• _PROBLEM DETAILS_:
Please write back every entry exactly, character for character.

Start of EXTRACTED MATERIAL

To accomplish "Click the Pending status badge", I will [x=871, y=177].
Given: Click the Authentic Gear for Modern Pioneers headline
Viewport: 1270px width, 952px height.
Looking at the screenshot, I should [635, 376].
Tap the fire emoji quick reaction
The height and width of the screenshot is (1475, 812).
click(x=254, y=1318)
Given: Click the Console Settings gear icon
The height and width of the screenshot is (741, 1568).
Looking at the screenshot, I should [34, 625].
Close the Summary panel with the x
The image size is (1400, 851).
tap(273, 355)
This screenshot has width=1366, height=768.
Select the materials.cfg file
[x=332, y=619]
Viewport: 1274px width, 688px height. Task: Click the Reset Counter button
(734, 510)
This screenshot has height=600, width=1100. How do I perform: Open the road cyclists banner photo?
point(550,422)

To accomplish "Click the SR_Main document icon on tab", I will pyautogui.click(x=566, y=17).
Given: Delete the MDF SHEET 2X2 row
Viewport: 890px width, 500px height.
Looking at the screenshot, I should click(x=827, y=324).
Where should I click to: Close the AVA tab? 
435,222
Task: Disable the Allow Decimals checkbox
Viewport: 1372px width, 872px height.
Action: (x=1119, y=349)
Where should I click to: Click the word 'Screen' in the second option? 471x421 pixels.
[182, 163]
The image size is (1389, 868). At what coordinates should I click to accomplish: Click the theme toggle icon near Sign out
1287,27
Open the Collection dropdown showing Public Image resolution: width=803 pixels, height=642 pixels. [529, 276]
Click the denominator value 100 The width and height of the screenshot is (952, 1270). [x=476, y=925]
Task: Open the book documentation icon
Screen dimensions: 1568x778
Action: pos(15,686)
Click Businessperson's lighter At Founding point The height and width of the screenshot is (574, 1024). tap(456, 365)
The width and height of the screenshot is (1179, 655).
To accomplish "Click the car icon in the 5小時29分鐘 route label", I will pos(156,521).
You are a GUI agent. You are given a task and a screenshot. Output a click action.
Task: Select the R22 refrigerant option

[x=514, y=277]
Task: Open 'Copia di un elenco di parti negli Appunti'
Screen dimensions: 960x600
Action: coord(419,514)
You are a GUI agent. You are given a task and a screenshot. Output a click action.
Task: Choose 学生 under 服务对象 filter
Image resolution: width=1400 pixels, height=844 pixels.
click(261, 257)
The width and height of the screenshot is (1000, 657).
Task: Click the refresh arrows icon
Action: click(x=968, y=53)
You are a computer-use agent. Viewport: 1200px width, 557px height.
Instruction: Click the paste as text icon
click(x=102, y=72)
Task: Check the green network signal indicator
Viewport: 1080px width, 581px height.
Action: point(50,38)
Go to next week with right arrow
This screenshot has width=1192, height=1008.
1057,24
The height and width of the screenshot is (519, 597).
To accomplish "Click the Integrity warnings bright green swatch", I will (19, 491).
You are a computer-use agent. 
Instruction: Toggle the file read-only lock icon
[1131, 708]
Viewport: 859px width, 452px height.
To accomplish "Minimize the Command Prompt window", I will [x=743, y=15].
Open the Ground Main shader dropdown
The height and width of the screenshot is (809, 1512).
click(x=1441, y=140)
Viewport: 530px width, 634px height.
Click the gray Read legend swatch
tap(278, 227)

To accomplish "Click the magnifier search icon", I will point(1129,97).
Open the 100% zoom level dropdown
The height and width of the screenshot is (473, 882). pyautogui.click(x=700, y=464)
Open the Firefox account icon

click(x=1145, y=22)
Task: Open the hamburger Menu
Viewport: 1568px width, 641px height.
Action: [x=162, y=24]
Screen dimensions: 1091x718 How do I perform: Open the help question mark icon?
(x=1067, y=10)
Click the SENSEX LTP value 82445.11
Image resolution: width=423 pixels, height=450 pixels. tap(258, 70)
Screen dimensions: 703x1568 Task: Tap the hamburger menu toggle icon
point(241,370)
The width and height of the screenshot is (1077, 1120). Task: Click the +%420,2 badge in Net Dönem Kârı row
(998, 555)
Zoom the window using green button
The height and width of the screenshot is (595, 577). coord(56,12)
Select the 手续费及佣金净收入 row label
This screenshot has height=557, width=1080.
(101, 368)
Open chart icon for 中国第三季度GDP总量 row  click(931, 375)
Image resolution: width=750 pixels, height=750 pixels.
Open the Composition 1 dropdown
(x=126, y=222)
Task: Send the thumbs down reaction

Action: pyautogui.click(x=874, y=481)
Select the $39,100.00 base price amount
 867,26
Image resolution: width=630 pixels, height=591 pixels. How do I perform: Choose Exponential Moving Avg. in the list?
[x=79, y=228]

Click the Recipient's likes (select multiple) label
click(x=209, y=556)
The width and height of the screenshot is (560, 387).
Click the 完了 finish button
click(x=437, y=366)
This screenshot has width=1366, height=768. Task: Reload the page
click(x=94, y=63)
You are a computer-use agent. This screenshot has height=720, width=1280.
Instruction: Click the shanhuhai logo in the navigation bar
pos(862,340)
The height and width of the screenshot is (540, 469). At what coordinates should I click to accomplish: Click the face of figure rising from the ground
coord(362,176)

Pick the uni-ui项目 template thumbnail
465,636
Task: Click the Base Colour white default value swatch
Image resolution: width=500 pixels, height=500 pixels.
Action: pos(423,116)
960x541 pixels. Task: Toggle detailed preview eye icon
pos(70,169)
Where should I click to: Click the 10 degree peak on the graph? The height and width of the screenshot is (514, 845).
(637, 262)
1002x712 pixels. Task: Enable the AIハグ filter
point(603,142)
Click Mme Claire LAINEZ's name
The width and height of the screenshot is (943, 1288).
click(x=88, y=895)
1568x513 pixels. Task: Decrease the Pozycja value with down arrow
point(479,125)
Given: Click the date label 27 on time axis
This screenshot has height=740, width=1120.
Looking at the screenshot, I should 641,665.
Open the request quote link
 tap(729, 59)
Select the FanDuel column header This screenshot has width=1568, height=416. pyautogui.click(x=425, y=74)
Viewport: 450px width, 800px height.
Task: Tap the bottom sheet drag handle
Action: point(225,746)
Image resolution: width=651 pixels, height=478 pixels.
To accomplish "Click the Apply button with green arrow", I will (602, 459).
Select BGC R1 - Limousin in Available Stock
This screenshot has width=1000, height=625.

End of EXTRACTED MATERIAL

• _YOUR SOLUTION_:
To accomplish "Click the Pending status badge", I will [x=871, y=177].
Given: Click the Authentic Gear for Modern Pioneers headline
Viewport: 1270px width, 952px height.
Looking at the screenshot, I should [635, 376].
Tap the fire emoji quick reaction
The height and width of the screenshot is (1475, 812).
click(x=254, y=1318)
Given: Click the Console Settings gear icon
The height and width of the screenshot is (741, 1568).
Looking at the screenshot, I should [34, 625].
Close the Summary panel with the x
The image size is (1400, 851).
tap(273, 355)
This screenshot has width=1366, height=768.
Select the materials.cfg file
[x=332, y=619]
Viewport: 1274px width, 688px height. Task: Click the Reset Counter button
(734, 510)
This screenshot has height=600, width=1100. How do I perform: Open the road cyclists banner photo?
point(550,422)

To accomplish "Click the SR_Main document icon on tab", I will pyautogui.click(x=566, y=17).
Given: Delete the MDF SHEET 2X2 row
Viewport: 890px width, 500px height.
Looking at the screenshot, I should click(x=827, y=324).
Where should I click to: Close the AVA tab? 
435,222
Task: Disable the Allow Decimals checkbox
Viewport: 1372px width, 872px height.
Action: (x=1119, y=349)
Where should I click to: Click the word 'Screen' in the second option? 471x421 pixels.
[182, 163]
The image size is (1389, 868). At what coordinates should I click to accomplish: Click the theme toggle icon near Sign out
1287,27
Open the Collection dropdown showing Public Image resolution: width=803 pixels, height=642 pixels. [529, 276]
Click the denominator value 100 The width and height of the screenshot is (952, 1270). [x=476, y=925]
Task: Open the book documentation icon
Screen dimensions: 1568x778
Action: pos(15,686)
Click Businessperson's lighter At Founding point The height and width of the screenshot is (574, 1024). tap(456, 365)
The width and height of the screenshot is (1179, 655).
To accomplish "Click the car icon in the 5小時29分鐘 route label", I will pos(156,521).
You are a GUI agent. You are given a task and a screenshot. Output a click action.
Task: Select the R22 refrigerant option

[x=514, y=277]
Task: Open 'Copia di un elenco di parti negli Appunti'
Screen dimensions: 960x600
Action: coord(419,514)
You are a GUI agent. You are given a task and a screenshot. Output a click action.
Task: Choose 学生 under 服务对象 filter
Image resolution: width=1400 pixels, height=844 pixels.
click(261, 257)
The width and height of the screenshot is (1000, 657).
Task: Click the refresh arrows icon
Action: click(x=968, y=53)
You are a computer-use agent. Viewport: 1200px width, 557px height.
Instruction: Click the paste as text icon
click(x=102, y=72)
Task: Check the green network signal indicator
Viewport: 1080px width, 581px height.
Action: point(50,38)
Go to next week with right arrow
This screenshot has width=1192, height=1008.
1057,24
The height and width of the screenshot is (519, 597).
To accomplish "Click the Integrity warnings bright green swatch", I will (19, 491).
You are a computer-use agent. 
Instruction: Toggle the file read-only lock icon
[1131, 708]
Viewport: 859px width, 452px height.
To accomplish "Minimize the Command Prompt window", I will [x=743, y=15].
Open the Ground Main shader dropdown
The height and width of the screenshot is (809, 1512).
click(x=1441, y=140)
Viewport: 530px width, 634px height.
Click the gray Read legend swatch
tap(278, 227)

To accomplish "Click the magnifier search icon", I will point(1129,97).
Open the 100% zoom level dropdown
The height and width of the screenshot is (473, 882). pyautogui.click(x=700, y=464)
Open the Firefox account icon

click(x=1145, y=22)
Task: Open the hamburger Menu
Viewport: 1568px width, 641px height.
Action: [x=162, y=24]
Screen dimensions: 1091x718 How do I perform: Open the help question mark icon?
(x=1067, y=10)
Click the SENSEX LTP value 82445.11
Image resolution: width=423 pixels, height=450 pixels. tap(258, 70)
Screen dimensions: 703x1568 Task: Tap the hamburger menu toggle icon
point(241,370)
The width and height of the screenshot is (1077, 1120). Task: Click the +%420,2 badge in Net Dönem Kârı row
(998, 555)
Zoom the window using green button
The height and width of the screenshot is (595, 577). coord(56,12)
Select the 手续费及佣金净收入 row label
This screenshot has height=557, width=1080.
(101, 368)
Open chart icon for 中国第三季度GDP总量 row  click(931, 375)
Image resolution: width=750 pixels, height=750 pixels.
Open the Composition 1 dropdown
(x=126, y=222)
Task: Send the thumbs down reaction

Action: pyautogui.click(x=874, y=481)
Select the $39,100.00 base price amount
 867,26
Image resolution: width=630 pixels, height=591 pixels. How do I perform: Choose Exponential Moving Avg. in the list?
[x=79, y=228]

Click the Recipient's likes (select multiple) label
click(x=209, y=556)
The width and height of the screenshot is (560, 387).
Click the 完了 finish button
click(x=437, y=366)
This screenshot has width=1366, height=768. Task: Reload the page
click(x=94, y=63)
You are a computer-use agent. This screenshot has height=720, width=1280.
Instruction: Click the shanhuhai logo in the navigation bar
pos(862,340)
The height and width of the screenshot is (540, 469). At what coordinates should I click to accomplish: Click the face of figure rising from the ground
coord(362,176)

Pick the uni-ui项目 template thumbnail
465,636
Task: Click the Base Colour white default value swatch
Image resolution: width=500 pixels, height=500 pixels.
Action: pos(423,116)
960x541 pixels. Task: Toggle detailed preview eye icon
pos(70,169)
Where should I click to: Click the 10 degree peak on the graph? The height and width of the screenshot is (514, 845).
(637, 262)
1002x712 pixels. Task: Enable the AIハグ filter
point(603,142)
Click Mme Claire LAINEZ's name
The width and height of the screenshot is (943, 1288).
click(x=88, y=895)
1568x513 pixels. Task: Decrease the Pozycja value with down arrow
point(479,125)
Given: Click the date label 27 on time axis
This screenshot has height=740, width=1120.
Looking at the screenshot, I should 641,665.
Open the request quote link
 tap(729, 59)
Select the FanDuel column header This screenshot has width=1568, height=416. pyautogui.click(x=425, y=74)
Viewport: 450px width, 800px height.
Task: Tap the bottom sheet drag handle
Action: point(225,746)
Image resolution: width=651 pixels, height=478 pixels.
To accomplish "Click the Apply button with green arrow", I will (602, 459).
Select BGC R1 - Limousin in Available Stock
This screenshot has width=1000, height=625.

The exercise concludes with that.